I fully admit I haven’t been writing here as much I I should. Or as I want to. It has something to do with this little hobby I have called work . . . but also, I’ve been writing regularly for the Associated Baptist Press and, let’s just be honest: even I don’t have that much to say. I’ve decided, though, that it’s not so much about having something to say, at least for me, as it is about the discipline of shaping the words. So, I’m going to try to do better.
Here are some thoughts based on Elizabeth Gilbert’s new book, Committed, that I got to thinking as I was studying the Acts 11 passage this week and thinking about how our differences often divide us when, ironically, we share so much more in common than we even realize sometimes:
If coveting is a sin, I’m guilty.
A few years ago Elizabeth Gilbert had a moderately successful career as a published author. She could list a few published books on her resume and spent most of her professional life writing articles for publications like GQ Magazine. Not too shabby. After living through a particularly difficult personal crisis a few years ago, Gilbert somehow got the go-ahead from her publisher to spend a year traveling the world writing her next book.
(Insert coveting here.)
The end result of that year of travel to Italy, India, and Indonesia was the blockbuster bestseller Eat, Pray, Love, in which Gilbert documents her personal recovery and discovery of a different way of looking at life.

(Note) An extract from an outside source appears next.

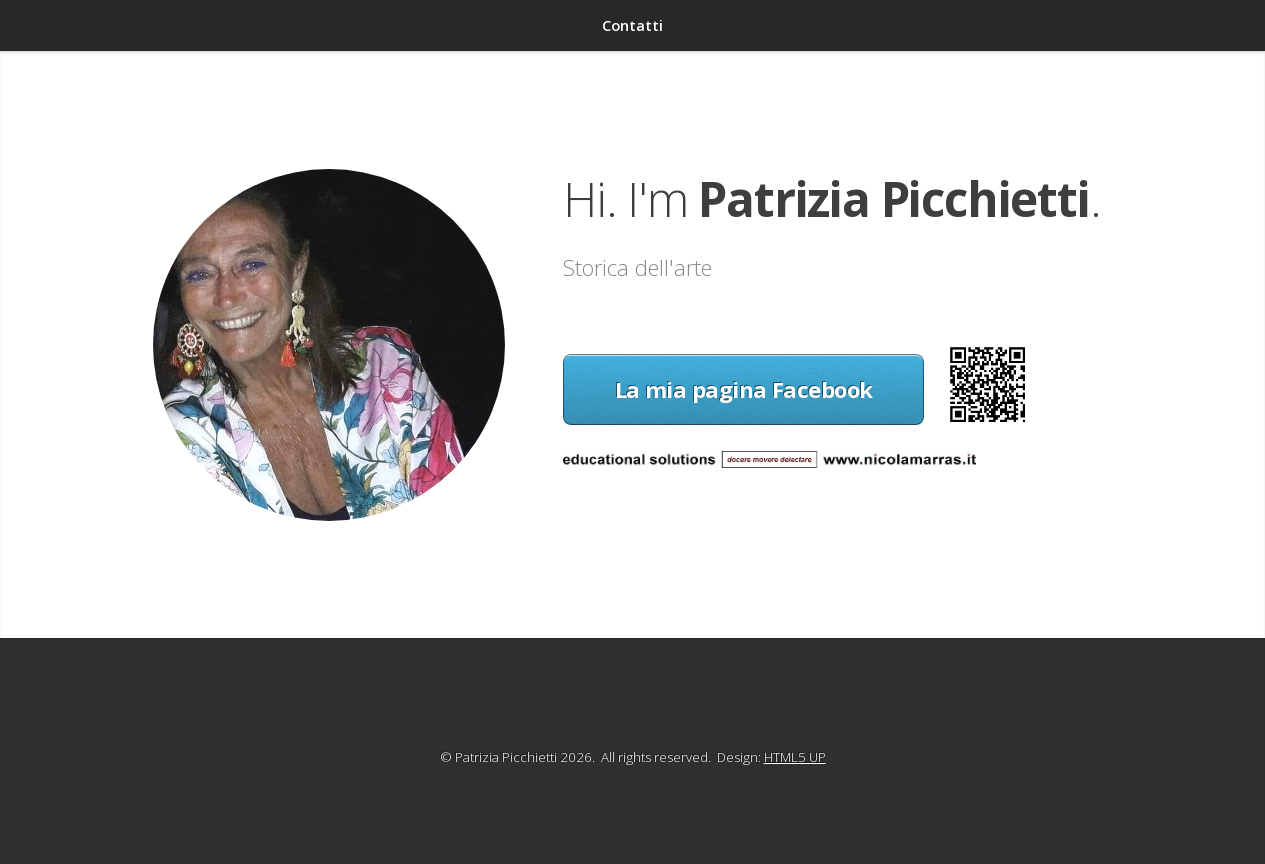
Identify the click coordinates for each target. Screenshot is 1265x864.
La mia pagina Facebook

As you might imagine, her life changed a little bit after every single person in the literate world bought a copy of and voraciously read her book.
(Again, covet.)
Soon after that, Gilbert began work on her next book, Committed, which is something of a sequel to Eat, Pray, Love. The subtitle of Committed is: A Skeptic Makes Peace With Marriage, and it is, in effect, Gilbert’s anthropological psuedo-study of marriage in different cultures around the world. She had to travel all over the world for ANOTHER year to write this book, poor thing (more sinning for me here), and it’s a really good read. I recommend both if you haven’t read them.
At the beginning of her new book, Gilbert tells the story of starting her exploration of marriage in the various cultures of the world by traveling to a very remote village in North Vietnam, where she met a twelve year old girl named Mai. This particular village was populated by the Hmong, a very small ethnic minority that live in the highest mountain peaks of Vietnam, Thailand, Laos, and China. Their culture is independent of the countries in which they live, and Gilbert describes encountering them to be maybe like what it might be like to walk into a community of Mohawk Indians who are still in upstate New York today, dressing in traditional Mohawk clothes, speaking their original language, and living just as they had when the pilgrims landed at Plymouth Rock.
In an effort, then, to begin her research, Gilbert asked 12 year old Mai, to introduce her to some of the women in the village. After hiking up a little path over a steep hill they arrived at Mai’s stone house, in which a group of women were weaving, cooking, and cleaning. This was a perfect group to which Gilbert could pose her questions, so, with the translating help of 12 year old Mai, she began. First, she asked the group, “What did you think of your husband the first time you met him?”
The response she got was foreheads wrinkled in puzzlement and the thought that perhaps something had gone wrong with the translation process, so Gilbert tried again: “When did you realize that your husband might be somebody you wanted to marry?”
Bafflement.
One more try: “Did you know that he was special right away, or did you learn to like him over time?”
Still none of them seemed to be able to understand the questions. Finally, Gilbert asked: “When did you fall in love with him?,” to which the entire room erupted in peals of laughter. It was in that moment that Gilbert began to discover what she would find almost everywhere she went: that different cultures around the world take wildly divergent views of the institution of marriage.
There was no question that this was the case, from the very beginning of her exploration of the subject. However, by the end Gilbert would discover, ironically, that the concept of romantic love is a universal human experience. That is, in every single human culture across the history of the world, across every possible social, religious, gender, age, or cultural boundary, people live the thrill of an attraction and the despair of a broken heart.
Poignantly, Gilbert tells the story of a concert of Mongolian throat singers, who sang songs with words no one could understand but that sounded deeply, unbearably sad. After the concert the lead singer answered the question, “What are your songs about?” with the answer: “Our songs are about the same things that everyone else’s songs are about: lost love, and somebody stole your favorite horse.”